## Required action
Retype the part of the Clinical Instruments text below that runs between "Clinical Instruments" and "et al., 2017).", inclusive.

## Text segment
Clinical Instruments

All psychiatric diagnoses at intake were evaluated using the KSADS-P/L (Kaufman et al., 1997). The severity of mood symptoms was evaluated at intake and each follow-up assessment with the 12-item KSADS Depression Rating Scale (DRS; Kaufman et al., 1997). The DRS items are meant to determine symptom severity during a period of time prescribed by the study (usually a 1-week period); the COBY study investigators chose to focus on the most severe week in the month prior to each assessment. The Intraclass Correlation Coefficients (ICC) for the DRS interrater reliability were 0.95 or higher. The DRS was also used to assess mood symptoms in the two days prior to CANTAB completion—with no indication that symptoms were associated with performance (Dickstein et al., 2016; Frías et al., 2017).

New onset comorbid psychiatric disorders were evaluated at each follow-up assessment using the Longitudinal Interval Follow-up Evaluation (LIFE) interview Psychiatric Status Ratings (PSR) (Keller, 1987), which are linked to DSM-IV criteria (APA, 2004). At each interview, there is a retrospective recall of weekly symptomatology from the previous interview to the current interview for each diagnosis, utilizing a calendar and several memory aids. Weekly medication use (stimulants, antidepressants, lithium or other anticonvulsive drugs) was also assessed across each follow-up period. See Supplemental Methods for more detail on medication assessment and reliability statistics of PSR ratings and KSADS diagnoses.

Participants’ history of childhood maltreatment (defined in the current study as physical or sexual abuse occurring prior to age 18) was assessed at intake and each follow-up using multiple measures. At intake, participants completed a medical history questionnaire and a traumatic event screening questionnaire from the KSADS PTSD section that explicitly asked about exposure to physical or sexual abuse. The Life Events Checklist (LEC; Johnson & McCutcheon, 1980), assessing negative life events (e.g., death of parent, serious illness/injury, incarceration) in the year prior to intake, was also administered with a single question assessing any additional negative life events that were not included in the checklist. This question was used as another source to capture sexual or physical abuse. At each follow-up, new onset maltreatment was assessed based on the traumatic event screener from the KSADS and the LEC item. Lifetime history of childhood maltreatment was operationalized as endorsement of physical or sexual abuse on any one of these measures at intake or any follow-up assessment.

Finally, family SES was assessed using the Hollingshead’s four-factor scale (Hollingshead, 1982) at intake, and at each follow-up assessment.

Dataset entries:
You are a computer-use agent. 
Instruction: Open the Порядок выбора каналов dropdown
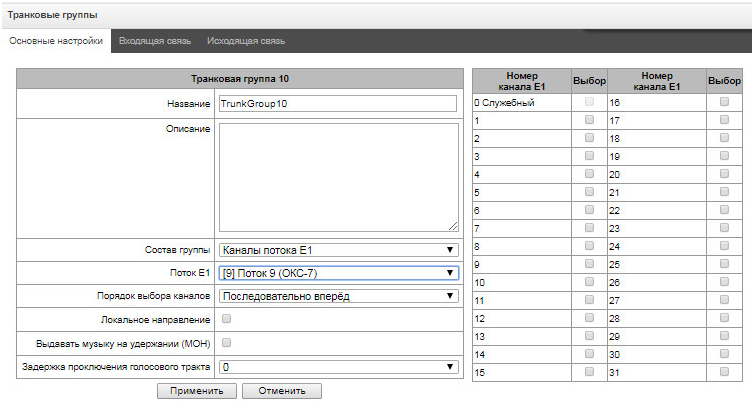click(x=337, y=296)
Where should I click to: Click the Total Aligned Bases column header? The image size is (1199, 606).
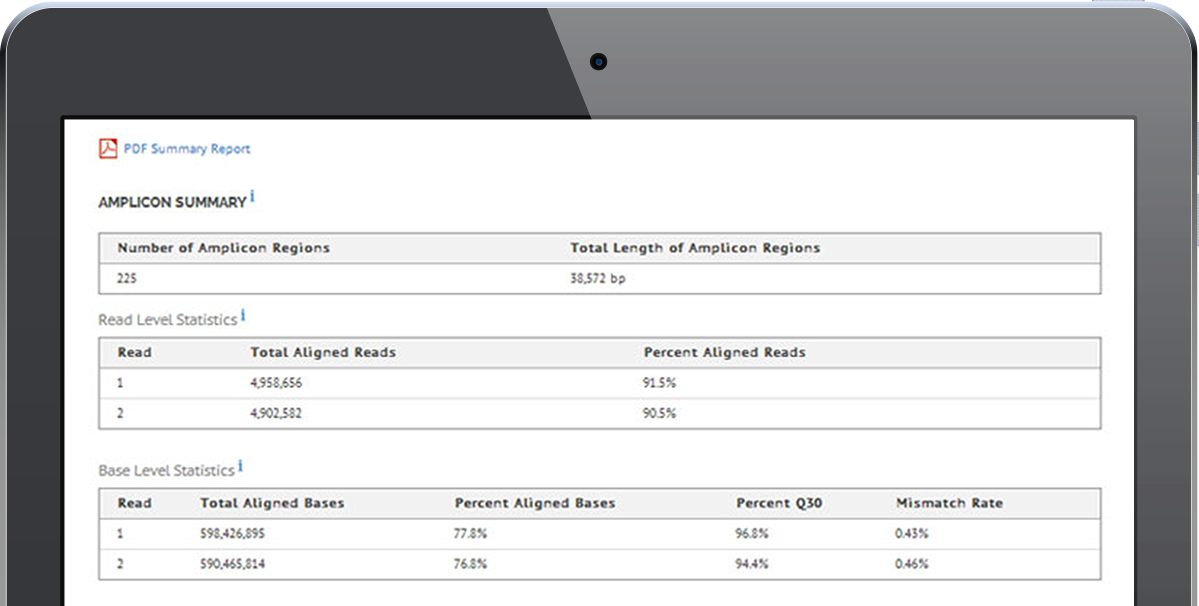(272, 503)
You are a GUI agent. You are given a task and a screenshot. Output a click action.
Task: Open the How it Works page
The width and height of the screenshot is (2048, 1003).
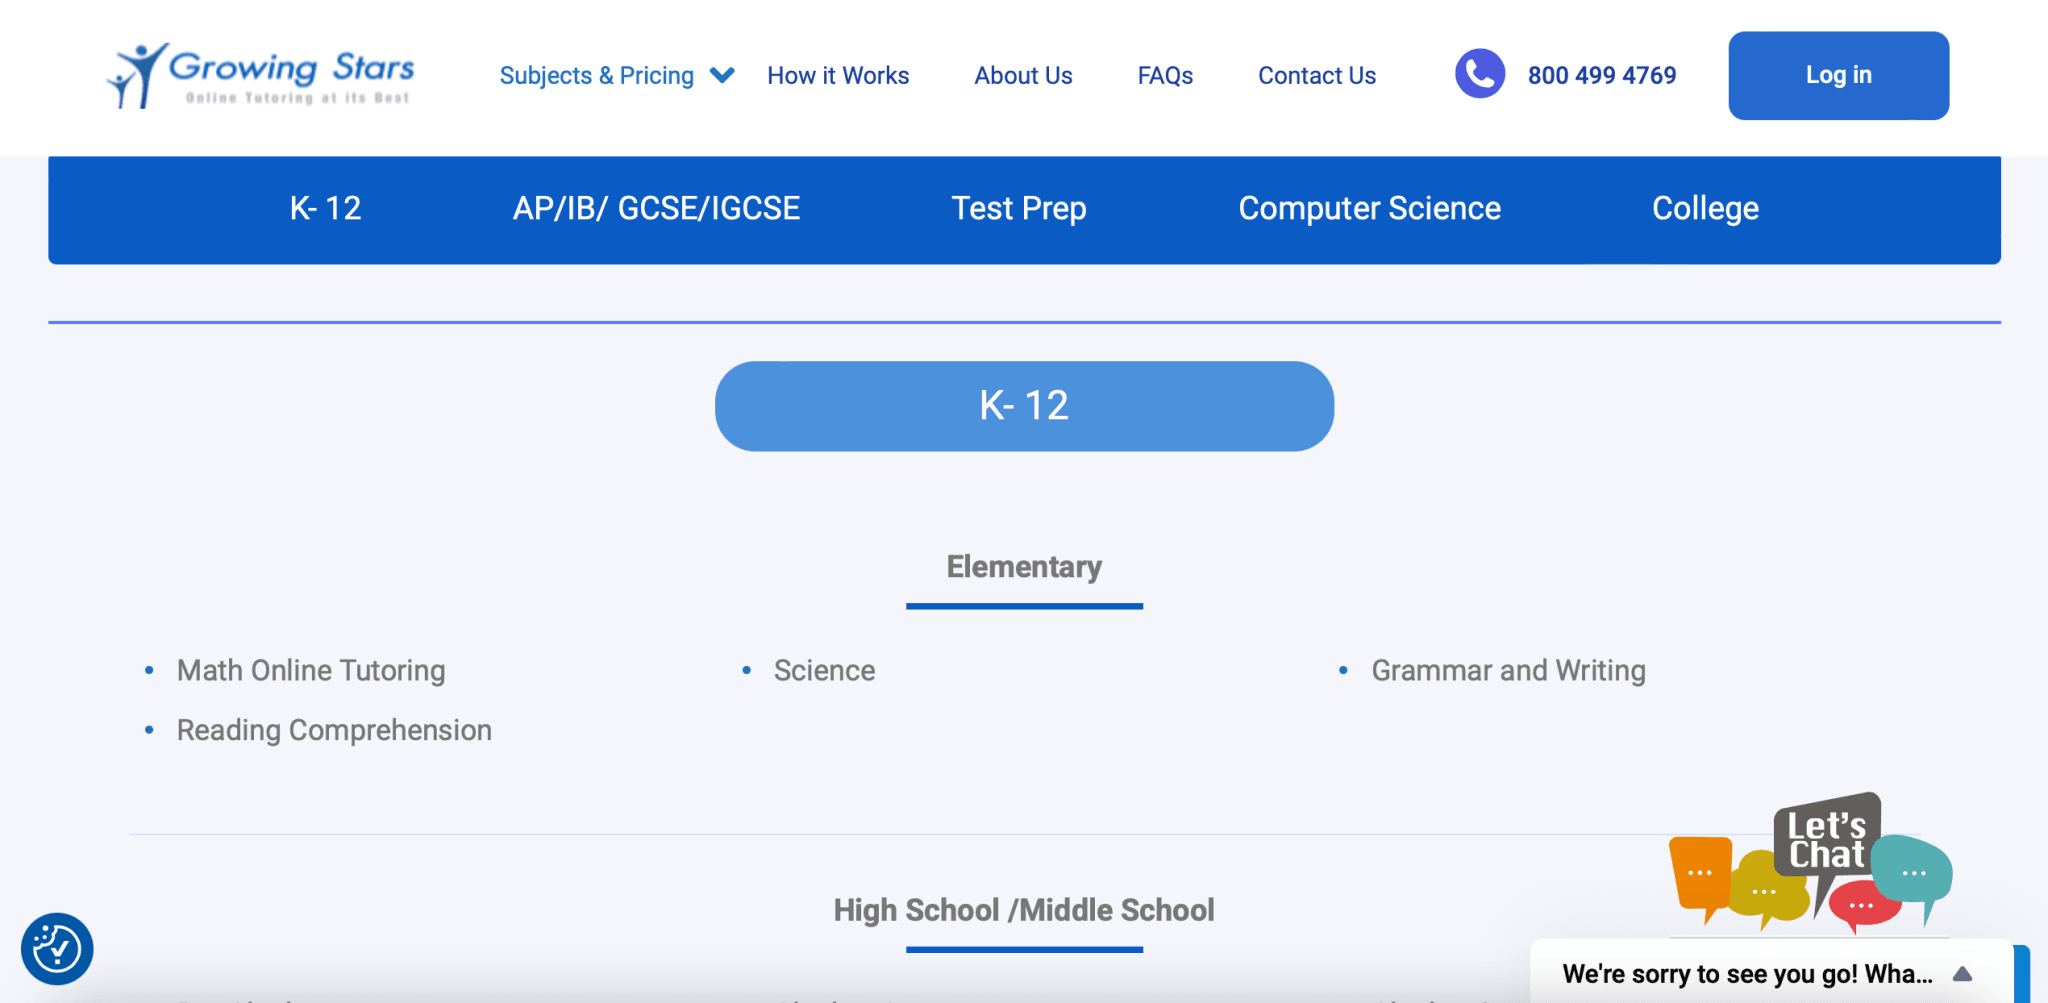(838, 76)
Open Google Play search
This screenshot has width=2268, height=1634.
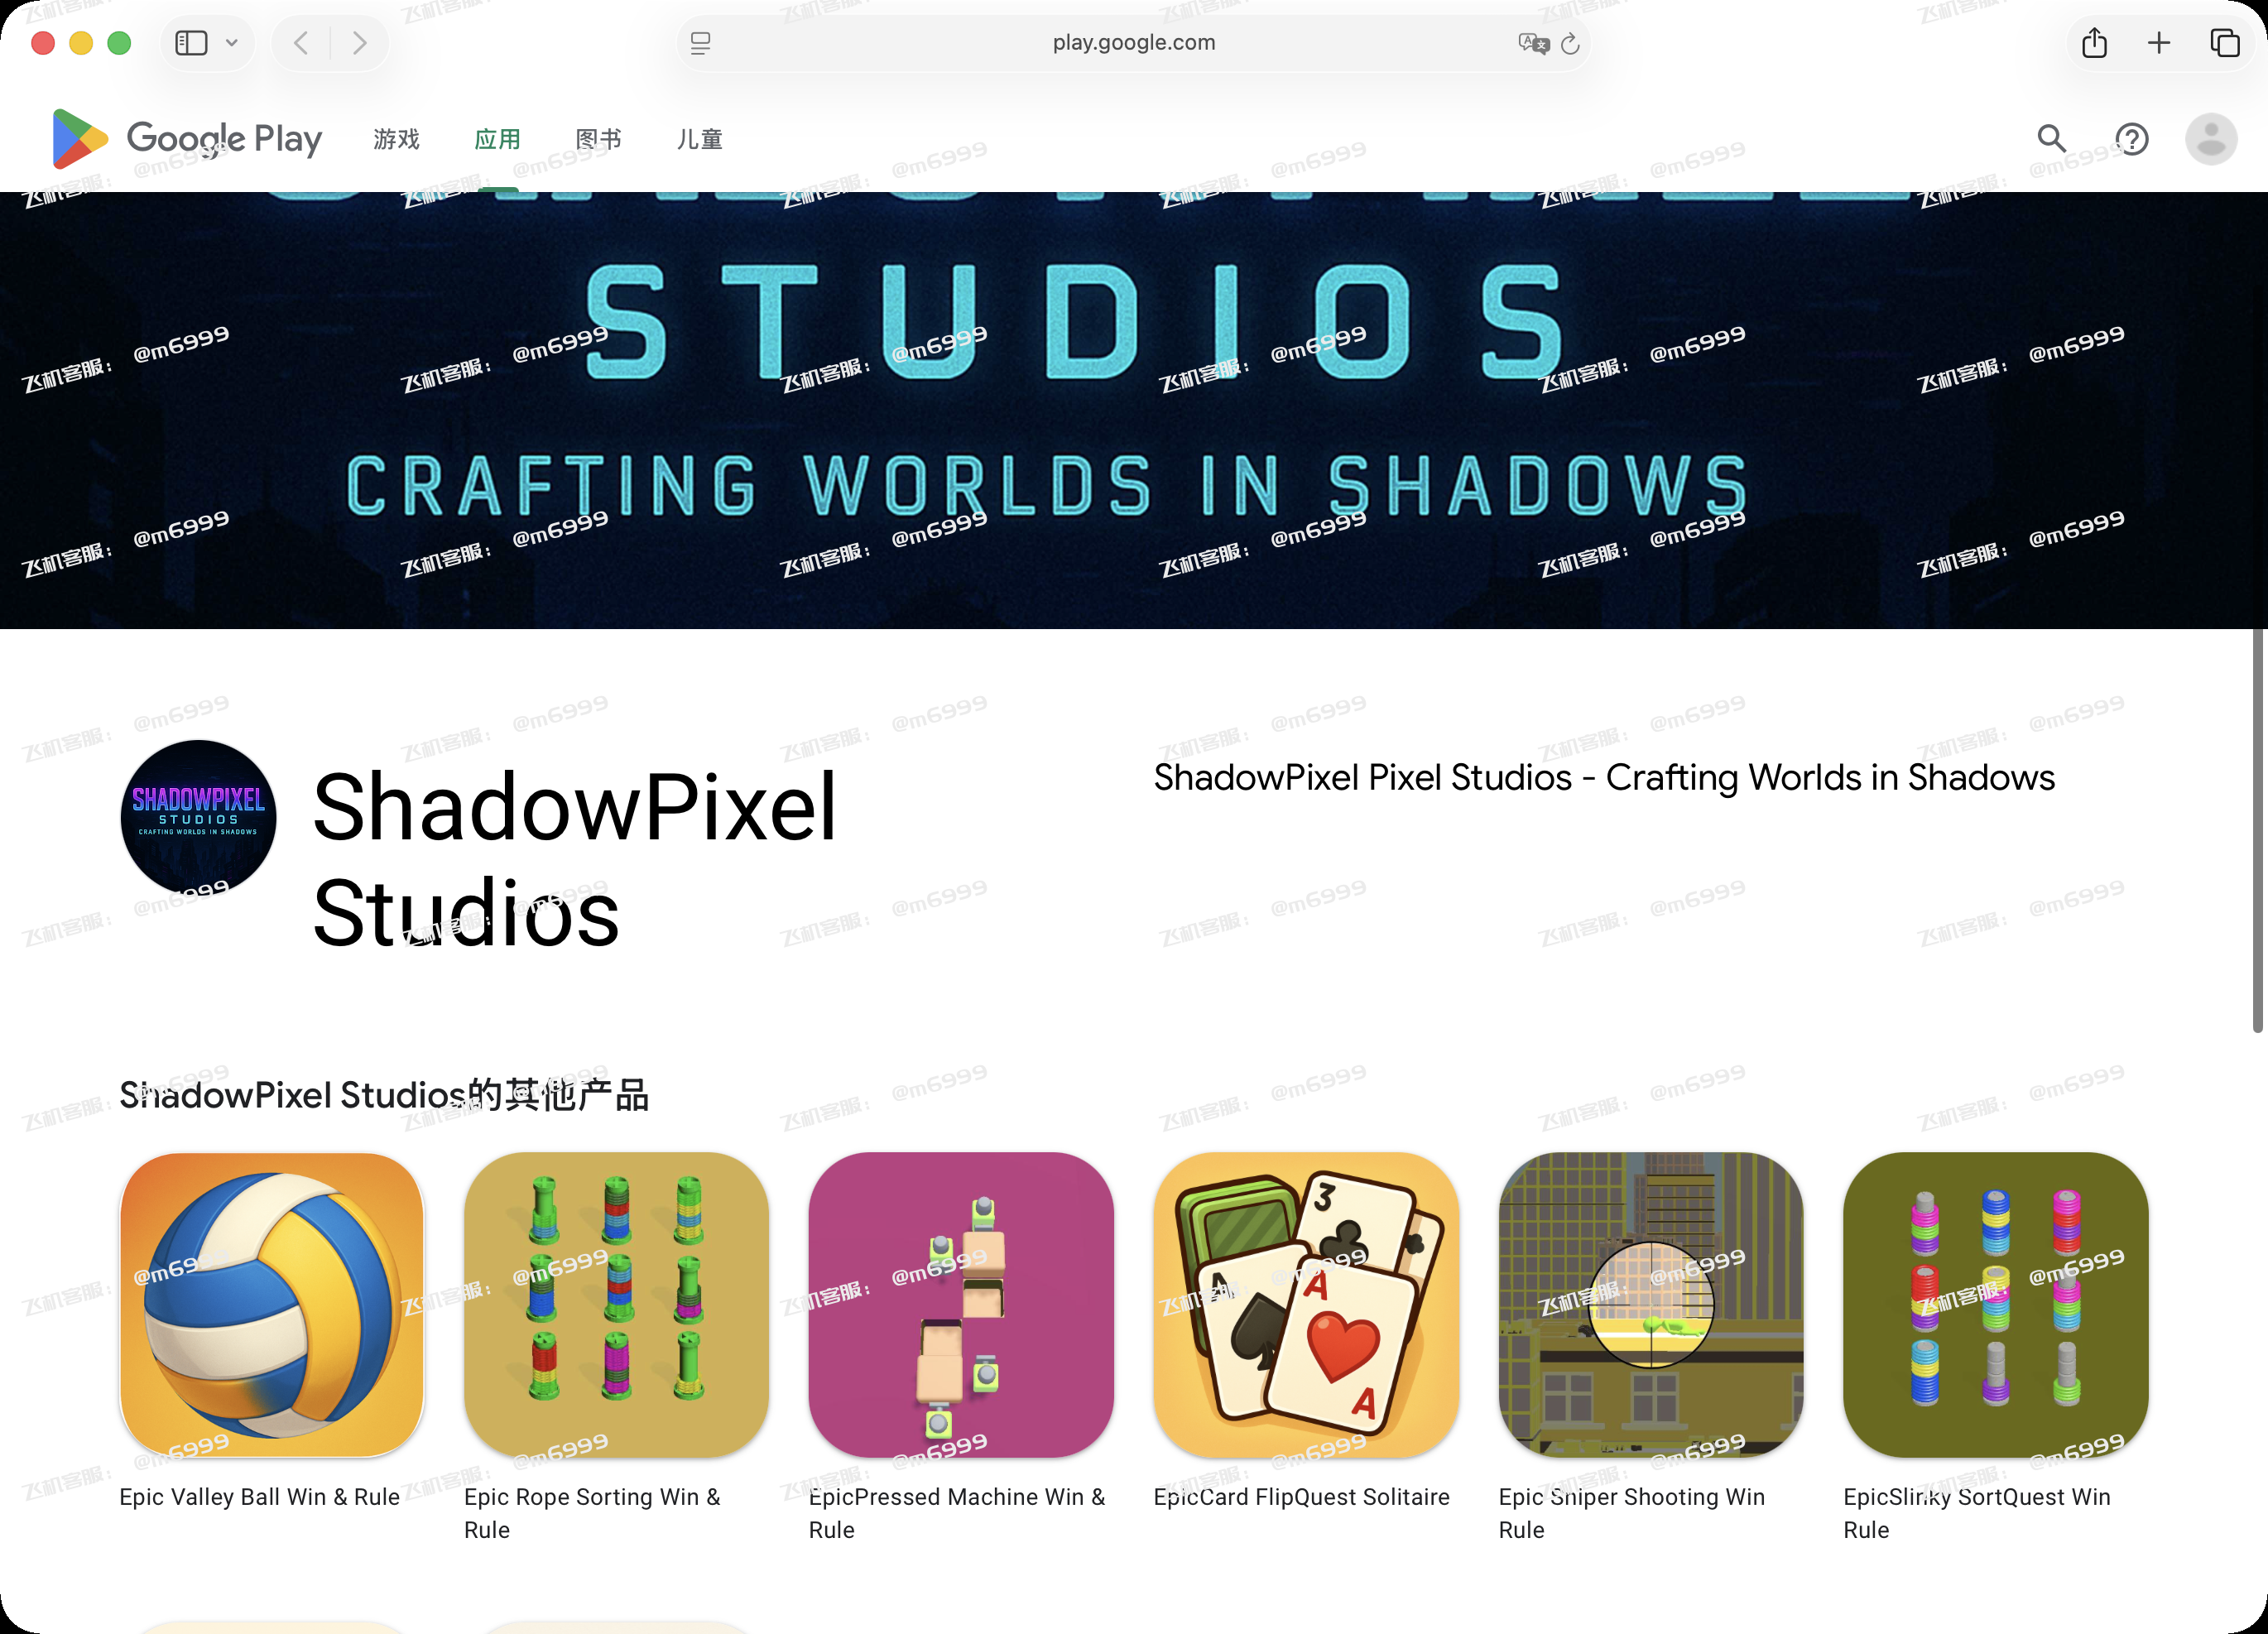pyautogui.click(x=2051, y=138)
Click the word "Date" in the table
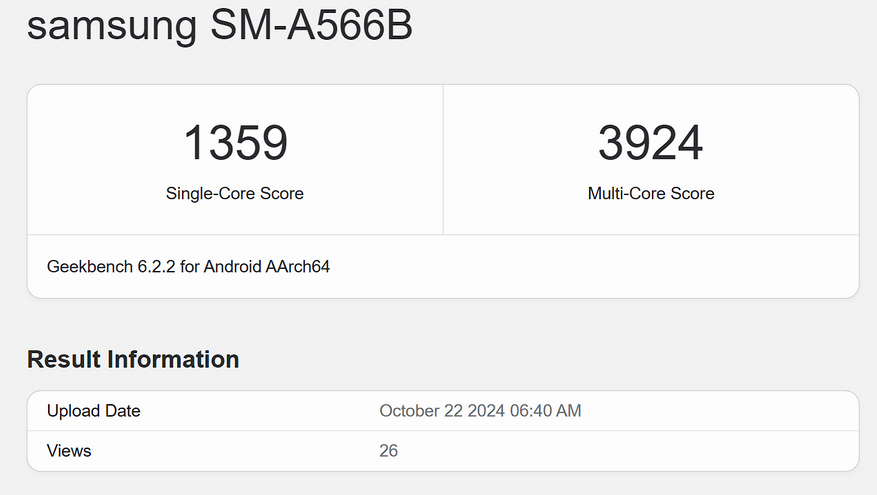Viewport: 877px width, 495px height. 122,411
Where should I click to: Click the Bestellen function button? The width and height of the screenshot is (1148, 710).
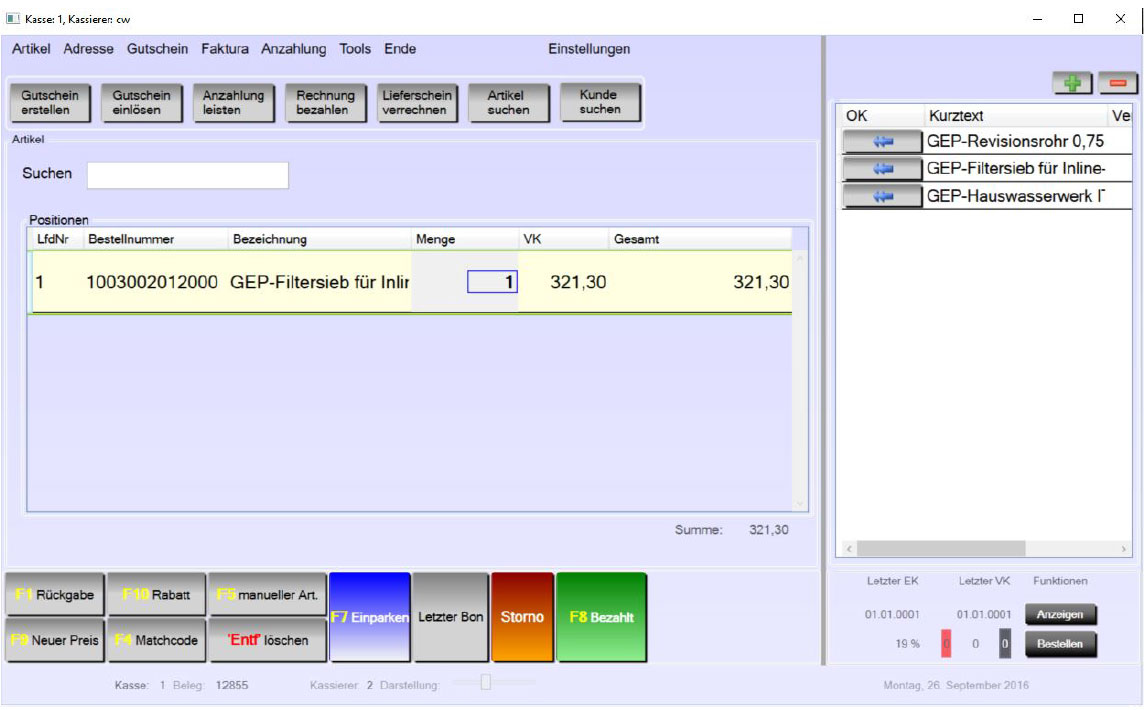1060,645
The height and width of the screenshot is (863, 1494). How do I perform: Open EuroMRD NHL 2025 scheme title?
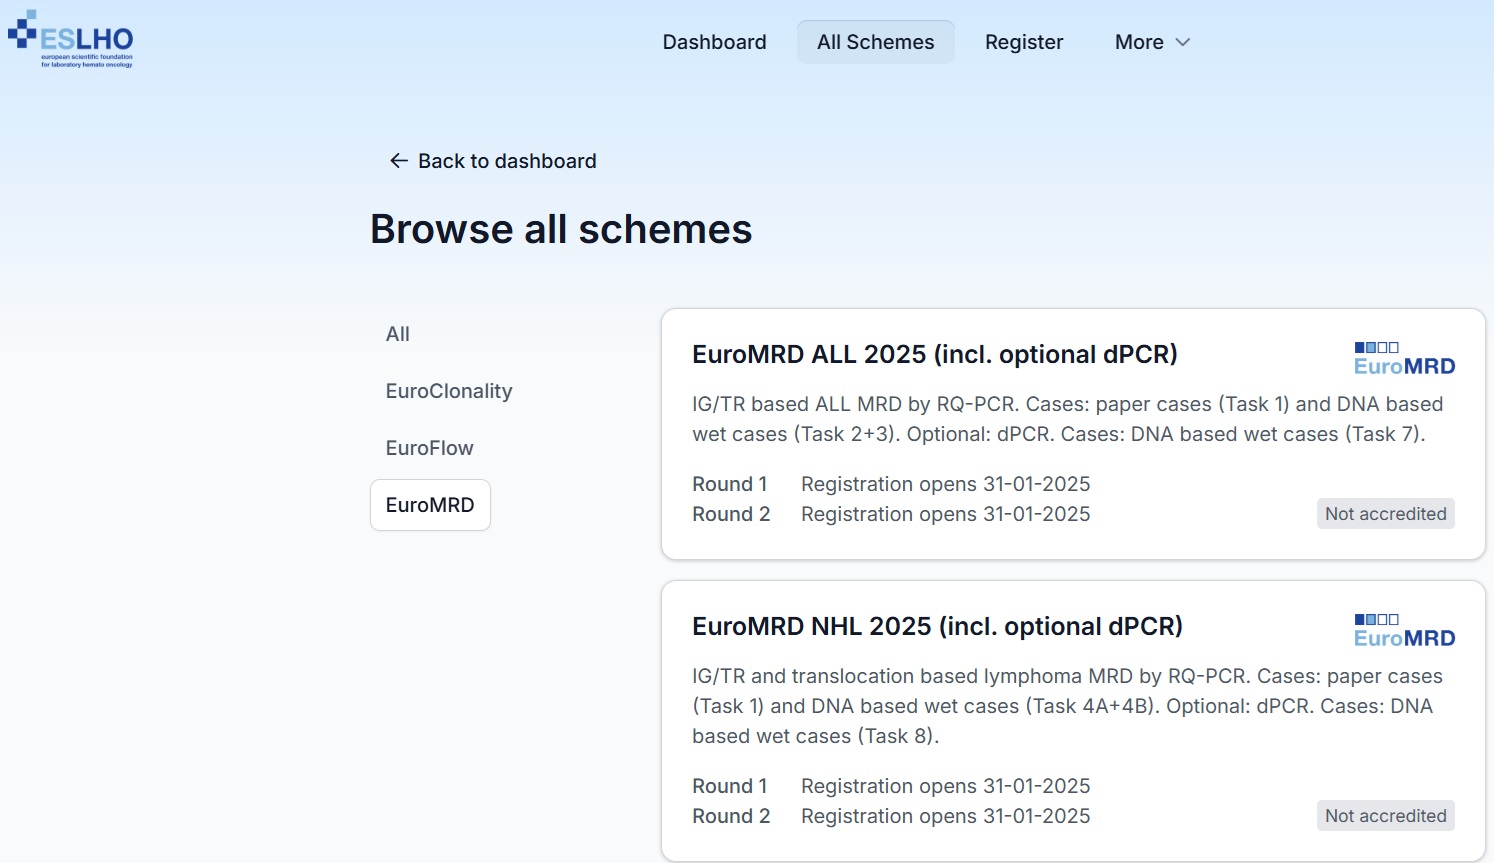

## Task answer
Clinical Instruments

All psychiatric diagnoses at intake were evaluated using the KSADS-P/L (Kaufman et al., 1997). The severity of mood symptoms was evaluated at intake and each follow-up assessment with the 12-item KSADS Depression Rating Scale (DRS; Kaufman et al., 1997). The DRS items are meant to determine symptom severity during a period of time prescribed by the study (usually a 1-week period); the COBY study investigators chose to focus on the most severe week in the month prior to each assessment. The Intraclass Correlation Coefficients (ICC) for the DRS interrater reliability were 0.95 or higher. The DRS was also used to assess mood symptoms in the two days prior to CANTAB completion—with no indication that symptoms were associated with performance (Dickstein et al., 2016; Frías et al., 2017).